### EXPLORE THE MATERIAL
1) Copy the Route 66 passage from "Driving along route" up to and including "into that category.".
2) Proceed with the Route 66 passage, continuing from its last sentence.

***** DOCUMENT TEXT

Driving along route 66 there are “designated stops” and if you want to really do it (66 I mean) you sort of have to stop at them, even if when you do you find yourself going… “OK then, this is it.” These two “attractions” in Gardner Illinois pretty much fall into that category.
The first of these is the a jail with only two cells in it. Built in 1906 the community has recently renovated it and turned it into a tourist attraction. No one was in there providing information,
There was however a recorded message you could listen to. Adjacent to this was a monument/replica of a historically important but recently destroyed by fire (2010) diner that had existed on route 66 in Gardner. Built in 1928, in what had originally been a horse-drawn-streetcar, and then expanded from that into a larger adjoining building
the Riviera Restaurant was a reputed favorite hangout for Al Capone because during prohibition it secretly offered gambling and a drink.

**********
***** SUPPLIED INFORMATION

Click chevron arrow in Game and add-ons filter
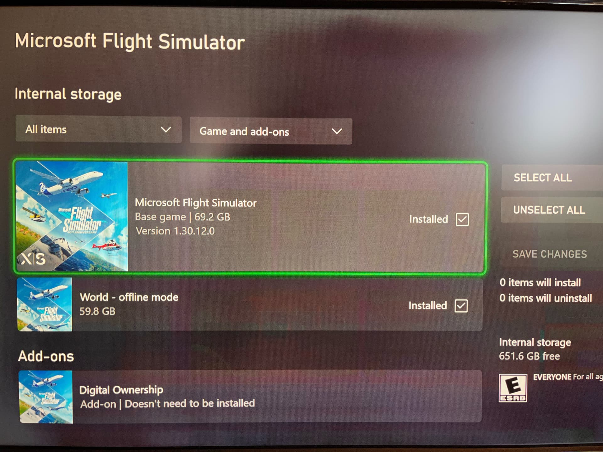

**********

### YOUR WRITTEN ANSWERS
1)
Driving along route 66 there are “designated stops” and if you want to really do it (66 I mean) you sort of have to stop at them, even if when you do you find yourself going… “OK then, this is it.” These two “attractions” in Gardner Illinois pretty much fall into that category.

2)
I found this video on YouTube taken of the fire department trying to save the structure as it burnt to the ground. The original location was NOT next to the jail cell but rather a little bit outside of town — a more secluded location — along route 66
That said…. Gardner has put up at this location an information board about one of its most famous former citizens, a native of Norway, the Reverend Christian Christiansen. Born in 1859, the reverend first came to the area between 1897-1907, moved to Wisconsin for 20 years, but then returned for his retirement. In 1942, when he was 83, he read an article in the Chicago Tribune about how the Nazis were trying to develop an atom bomb and had built a heavy water plant that the Allies couldn’t destroy because of the protection of a mountain shelf, and battleships couldn’t navigate the fiords. As he read the article he realized it was the area he had grown up in, and contacted the military with the information they needed to attack the plant.